For instance, 30 per cent subsidy on road price of EVs seems too good to be true. Nexon EV’s on road price (after Centre’s Rs 1.5 lakh FAME 2 subsidy) is Rs 13.5 lakh and by Haryana’s government‘s proposal, consumers will be eligible to get around Rs 4 lakh as reimbursement which will blow the hole in government’s pocket soon. So, either there will be a cap on number of initial customers or total subsidy or be decided on battery pack’s capacity.
Nonetheless, Haryana would go good to chart a more unique path in providing EV incentives and deploy its limited financial resources to receive the best bang for the buck.
First, Haryana is not like Delhi or other states with megacities that have huge car ownership and even commercial cab operators (barring Gurgaon and Faridabad to an extent). Thus the allocation of subsidy for personal and even commercial cars should be less (though not non existent).

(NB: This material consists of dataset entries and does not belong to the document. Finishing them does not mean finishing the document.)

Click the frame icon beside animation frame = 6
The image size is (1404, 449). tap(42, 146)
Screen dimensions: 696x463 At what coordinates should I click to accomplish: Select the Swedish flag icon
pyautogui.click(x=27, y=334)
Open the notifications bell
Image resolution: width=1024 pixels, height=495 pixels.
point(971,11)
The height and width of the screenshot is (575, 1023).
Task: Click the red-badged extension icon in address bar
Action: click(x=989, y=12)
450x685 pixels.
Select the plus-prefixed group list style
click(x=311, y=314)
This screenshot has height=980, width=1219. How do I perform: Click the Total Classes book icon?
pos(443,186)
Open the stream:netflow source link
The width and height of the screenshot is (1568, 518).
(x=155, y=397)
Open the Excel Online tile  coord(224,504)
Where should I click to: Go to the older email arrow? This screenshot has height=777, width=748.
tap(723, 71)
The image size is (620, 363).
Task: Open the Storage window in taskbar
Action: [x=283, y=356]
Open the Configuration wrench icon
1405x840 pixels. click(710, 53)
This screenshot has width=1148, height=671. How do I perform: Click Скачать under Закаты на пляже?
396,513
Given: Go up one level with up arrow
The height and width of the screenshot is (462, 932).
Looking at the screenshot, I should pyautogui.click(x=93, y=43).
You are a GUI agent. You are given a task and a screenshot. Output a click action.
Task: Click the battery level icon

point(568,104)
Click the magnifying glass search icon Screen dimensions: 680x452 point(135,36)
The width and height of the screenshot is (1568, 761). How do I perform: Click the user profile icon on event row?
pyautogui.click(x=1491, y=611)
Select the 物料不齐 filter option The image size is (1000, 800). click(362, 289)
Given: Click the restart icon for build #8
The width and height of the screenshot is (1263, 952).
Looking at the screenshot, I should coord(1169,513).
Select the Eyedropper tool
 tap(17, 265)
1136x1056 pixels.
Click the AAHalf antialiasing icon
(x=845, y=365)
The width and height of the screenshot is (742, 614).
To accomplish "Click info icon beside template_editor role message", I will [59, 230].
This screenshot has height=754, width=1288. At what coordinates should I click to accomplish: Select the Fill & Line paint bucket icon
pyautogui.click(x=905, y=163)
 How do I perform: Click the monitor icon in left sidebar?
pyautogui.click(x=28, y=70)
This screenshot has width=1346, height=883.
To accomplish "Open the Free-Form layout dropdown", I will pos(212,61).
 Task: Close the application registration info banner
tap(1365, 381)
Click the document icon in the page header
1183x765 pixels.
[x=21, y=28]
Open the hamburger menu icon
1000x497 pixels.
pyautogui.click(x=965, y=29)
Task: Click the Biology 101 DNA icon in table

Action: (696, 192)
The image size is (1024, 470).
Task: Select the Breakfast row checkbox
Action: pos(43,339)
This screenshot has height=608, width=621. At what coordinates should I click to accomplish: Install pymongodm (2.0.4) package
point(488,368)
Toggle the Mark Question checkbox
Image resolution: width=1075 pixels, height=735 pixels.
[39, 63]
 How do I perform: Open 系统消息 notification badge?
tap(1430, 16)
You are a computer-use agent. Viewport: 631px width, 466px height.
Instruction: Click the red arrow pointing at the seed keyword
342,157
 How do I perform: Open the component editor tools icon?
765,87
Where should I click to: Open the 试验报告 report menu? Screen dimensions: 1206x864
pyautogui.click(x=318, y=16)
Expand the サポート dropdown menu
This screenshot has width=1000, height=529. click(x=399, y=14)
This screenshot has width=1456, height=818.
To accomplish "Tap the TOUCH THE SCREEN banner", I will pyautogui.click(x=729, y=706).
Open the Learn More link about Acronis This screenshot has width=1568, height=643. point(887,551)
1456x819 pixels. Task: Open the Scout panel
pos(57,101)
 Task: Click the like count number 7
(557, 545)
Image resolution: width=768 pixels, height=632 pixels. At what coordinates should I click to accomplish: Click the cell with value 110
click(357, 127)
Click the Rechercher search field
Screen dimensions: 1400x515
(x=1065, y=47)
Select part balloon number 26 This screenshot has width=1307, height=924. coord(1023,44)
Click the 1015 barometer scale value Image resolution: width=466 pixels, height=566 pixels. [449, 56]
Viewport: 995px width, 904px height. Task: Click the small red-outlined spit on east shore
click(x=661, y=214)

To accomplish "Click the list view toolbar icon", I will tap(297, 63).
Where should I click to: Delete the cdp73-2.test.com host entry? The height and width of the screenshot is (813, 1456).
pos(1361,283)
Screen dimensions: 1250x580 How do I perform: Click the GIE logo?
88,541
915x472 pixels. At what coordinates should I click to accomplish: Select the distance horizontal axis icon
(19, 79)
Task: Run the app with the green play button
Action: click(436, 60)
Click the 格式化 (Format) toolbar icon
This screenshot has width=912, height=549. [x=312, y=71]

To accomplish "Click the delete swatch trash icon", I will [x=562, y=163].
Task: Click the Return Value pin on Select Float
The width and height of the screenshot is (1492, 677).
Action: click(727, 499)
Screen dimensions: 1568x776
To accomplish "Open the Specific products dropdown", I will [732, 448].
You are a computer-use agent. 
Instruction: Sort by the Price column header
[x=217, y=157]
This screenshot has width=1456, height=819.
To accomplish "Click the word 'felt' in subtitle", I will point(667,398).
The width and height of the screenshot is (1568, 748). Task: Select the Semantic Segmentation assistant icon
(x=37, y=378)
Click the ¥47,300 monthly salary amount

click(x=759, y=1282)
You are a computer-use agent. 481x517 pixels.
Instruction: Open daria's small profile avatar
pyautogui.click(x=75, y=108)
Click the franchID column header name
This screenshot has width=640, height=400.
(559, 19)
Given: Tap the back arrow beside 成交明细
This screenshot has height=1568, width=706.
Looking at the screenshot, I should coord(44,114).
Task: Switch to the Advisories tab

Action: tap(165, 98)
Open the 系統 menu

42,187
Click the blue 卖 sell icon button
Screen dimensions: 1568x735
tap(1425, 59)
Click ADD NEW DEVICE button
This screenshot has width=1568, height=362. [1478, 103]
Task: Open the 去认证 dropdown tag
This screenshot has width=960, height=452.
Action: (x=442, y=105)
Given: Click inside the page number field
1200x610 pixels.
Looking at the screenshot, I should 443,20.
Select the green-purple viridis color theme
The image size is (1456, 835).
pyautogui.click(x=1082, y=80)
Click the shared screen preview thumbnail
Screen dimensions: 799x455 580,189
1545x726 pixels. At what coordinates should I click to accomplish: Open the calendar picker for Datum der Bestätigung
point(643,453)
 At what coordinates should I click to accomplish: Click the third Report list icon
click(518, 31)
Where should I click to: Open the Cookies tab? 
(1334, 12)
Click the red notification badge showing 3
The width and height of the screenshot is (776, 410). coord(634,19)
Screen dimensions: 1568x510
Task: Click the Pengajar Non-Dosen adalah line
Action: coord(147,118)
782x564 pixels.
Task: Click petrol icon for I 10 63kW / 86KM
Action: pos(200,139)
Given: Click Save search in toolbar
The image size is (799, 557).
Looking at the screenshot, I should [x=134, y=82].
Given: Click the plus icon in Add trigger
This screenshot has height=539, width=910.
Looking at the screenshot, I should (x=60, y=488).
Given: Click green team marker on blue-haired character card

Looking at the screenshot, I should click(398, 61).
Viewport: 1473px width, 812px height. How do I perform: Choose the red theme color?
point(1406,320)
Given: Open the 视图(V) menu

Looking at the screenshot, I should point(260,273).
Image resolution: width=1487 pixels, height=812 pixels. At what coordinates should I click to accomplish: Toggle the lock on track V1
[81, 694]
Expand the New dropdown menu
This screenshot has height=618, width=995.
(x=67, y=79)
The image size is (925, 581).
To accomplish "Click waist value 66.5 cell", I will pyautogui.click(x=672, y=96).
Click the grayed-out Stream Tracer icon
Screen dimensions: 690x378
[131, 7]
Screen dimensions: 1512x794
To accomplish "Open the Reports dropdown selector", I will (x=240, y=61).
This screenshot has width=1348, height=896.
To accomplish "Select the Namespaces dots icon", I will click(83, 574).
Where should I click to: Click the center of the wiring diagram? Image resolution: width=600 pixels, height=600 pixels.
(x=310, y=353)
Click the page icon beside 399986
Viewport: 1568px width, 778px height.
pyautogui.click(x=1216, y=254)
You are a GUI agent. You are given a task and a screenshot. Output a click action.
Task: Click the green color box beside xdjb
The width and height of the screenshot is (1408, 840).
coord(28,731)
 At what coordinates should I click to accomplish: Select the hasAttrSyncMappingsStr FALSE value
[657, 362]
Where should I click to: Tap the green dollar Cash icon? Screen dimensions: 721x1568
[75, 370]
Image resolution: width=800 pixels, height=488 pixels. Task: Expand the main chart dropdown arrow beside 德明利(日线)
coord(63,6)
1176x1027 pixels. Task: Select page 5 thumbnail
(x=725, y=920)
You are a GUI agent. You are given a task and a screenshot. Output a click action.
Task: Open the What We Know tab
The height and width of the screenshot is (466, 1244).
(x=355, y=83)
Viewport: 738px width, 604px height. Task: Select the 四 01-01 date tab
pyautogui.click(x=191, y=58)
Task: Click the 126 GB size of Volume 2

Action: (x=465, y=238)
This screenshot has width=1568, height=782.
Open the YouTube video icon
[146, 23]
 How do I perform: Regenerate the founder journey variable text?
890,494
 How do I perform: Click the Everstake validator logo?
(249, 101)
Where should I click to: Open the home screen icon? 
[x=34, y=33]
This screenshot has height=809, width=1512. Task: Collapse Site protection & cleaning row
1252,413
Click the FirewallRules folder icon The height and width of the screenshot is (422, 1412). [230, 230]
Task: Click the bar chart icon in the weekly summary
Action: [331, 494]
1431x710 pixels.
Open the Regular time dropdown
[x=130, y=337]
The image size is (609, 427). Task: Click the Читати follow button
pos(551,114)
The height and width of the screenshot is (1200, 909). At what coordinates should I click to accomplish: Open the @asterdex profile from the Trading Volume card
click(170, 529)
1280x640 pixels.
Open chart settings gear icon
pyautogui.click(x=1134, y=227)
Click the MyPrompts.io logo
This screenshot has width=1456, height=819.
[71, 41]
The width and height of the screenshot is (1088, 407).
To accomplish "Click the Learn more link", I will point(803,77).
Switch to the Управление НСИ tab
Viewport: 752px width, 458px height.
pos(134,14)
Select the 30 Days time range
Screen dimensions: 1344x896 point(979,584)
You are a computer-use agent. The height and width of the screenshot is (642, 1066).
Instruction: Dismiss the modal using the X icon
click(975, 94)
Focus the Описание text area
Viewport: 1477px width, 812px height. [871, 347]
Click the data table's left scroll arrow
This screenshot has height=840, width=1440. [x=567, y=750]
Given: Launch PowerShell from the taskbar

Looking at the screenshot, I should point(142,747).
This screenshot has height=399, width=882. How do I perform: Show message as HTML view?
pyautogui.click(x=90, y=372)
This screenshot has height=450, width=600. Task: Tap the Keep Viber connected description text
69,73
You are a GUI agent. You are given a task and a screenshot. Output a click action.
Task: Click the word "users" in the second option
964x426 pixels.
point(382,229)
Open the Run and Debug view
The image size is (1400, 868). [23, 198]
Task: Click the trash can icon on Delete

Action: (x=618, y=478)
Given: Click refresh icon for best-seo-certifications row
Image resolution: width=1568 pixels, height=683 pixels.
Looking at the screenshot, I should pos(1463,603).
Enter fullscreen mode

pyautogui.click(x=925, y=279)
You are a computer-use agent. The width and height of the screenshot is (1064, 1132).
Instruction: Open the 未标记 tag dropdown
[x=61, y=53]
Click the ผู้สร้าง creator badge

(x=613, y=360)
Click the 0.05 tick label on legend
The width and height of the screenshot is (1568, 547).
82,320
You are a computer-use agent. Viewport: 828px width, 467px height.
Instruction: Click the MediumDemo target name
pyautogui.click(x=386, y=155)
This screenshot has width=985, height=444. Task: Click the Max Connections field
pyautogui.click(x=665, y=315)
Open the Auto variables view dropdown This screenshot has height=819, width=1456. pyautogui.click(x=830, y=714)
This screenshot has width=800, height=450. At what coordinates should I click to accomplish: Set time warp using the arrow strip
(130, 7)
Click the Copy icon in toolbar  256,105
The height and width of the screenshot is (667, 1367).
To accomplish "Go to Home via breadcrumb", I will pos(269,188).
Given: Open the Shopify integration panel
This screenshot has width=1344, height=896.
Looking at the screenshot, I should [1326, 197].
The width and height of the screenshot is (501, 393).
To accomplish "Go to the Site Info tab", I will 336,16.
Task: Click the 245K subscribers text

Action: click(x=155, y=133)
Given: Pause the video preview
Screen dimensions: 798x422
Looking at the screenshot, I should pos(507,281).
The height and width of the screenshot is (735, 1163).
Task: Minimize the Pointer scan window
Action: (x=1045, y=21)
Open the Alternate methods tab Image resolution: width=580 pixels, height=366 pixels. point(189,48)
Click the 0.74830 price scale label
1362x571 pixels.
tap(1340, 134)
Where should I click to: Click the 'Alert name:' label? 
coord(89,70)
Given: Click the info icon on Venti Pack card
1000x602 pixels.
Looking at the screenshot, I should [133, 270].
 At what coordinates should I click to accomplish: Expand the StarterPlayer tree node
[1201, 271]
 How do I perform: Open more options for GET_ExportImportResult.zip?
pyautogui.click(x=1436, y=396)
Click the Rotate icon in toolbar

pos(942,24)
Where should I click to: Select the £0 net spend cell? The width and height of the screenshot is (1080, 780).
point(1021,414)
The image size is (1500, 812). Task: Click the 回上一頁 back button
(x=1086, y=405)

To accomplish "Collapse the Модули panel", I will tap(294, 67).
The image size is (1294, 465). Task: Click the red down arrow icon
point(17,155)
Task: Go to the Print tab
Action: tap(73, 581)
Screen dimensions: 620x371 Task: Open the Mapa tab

It needs to focus on deploying incentives mostly towards two wheeler EVs and public transport.
Its decision to convert its state department fleet to all EV is welcome but that’s a pie in the sky and track record of governments is not good in this regard. It takes years to buy new ICE busses. It’s highly unlikely that much costlier EV busses will be shifted to in the next seven years. In Haryana, a huge section of public is served by private bus operators. This is the area the government should focus on. Every year, these operators get license In exchange for hefty price and get to ply on certain routes.
This fleet is big and government should delicense the routes if the operators shift to EVs. It will not only be good from EV point of view but will be a huge step in freeing the transport sector from government control and increase service for travellers. Punjab is offering a 100 per cent permit fee exemption for all commercial EVs including e-buses. Haryana should emulate it.
Second, rather than giving subsidy of Rs 15 lakhs to Rs 20 crore for industries on their fixed capital investment, the state government should look at the Centre’s successful production linked incentive scheme and offer attractive cash incentive on the total manufacturing volumes churned out by factories in Haryana. Temporary SGST exemption and reimbursement is a good step and in the long term, the state will accrue lot of benefits in form of taxes, ecosystem of supporting firms and resulting employment due to all the new units. This is the time to find the next Maruti for EV age Haryana and actively pursue new startups like Ola and Ather to setup bases here.
Finally the interest free loan on EVs should be made available for buying of EV by any customer and not just limited to government employees alone. The government should focus on these instruments rather than one time Big Bang cash subsidies like 30 per cent reimbursement on road price of the vehicle. It’s better to span the subsidies over years than front loading them. The latter can be a big financial burden. So, the focus should be more on the former.
Some of the proposals in Haryana’s draft EV policy have been directly lifted from other states‘ policies. While there is nothing wrong is emulating good initiatives of others, it would be prudent to tailor the incentives as per unique needs and situations of the state and target the limited resources accordingly.
Arihant Pawariya is Senior Editor, Swarajya.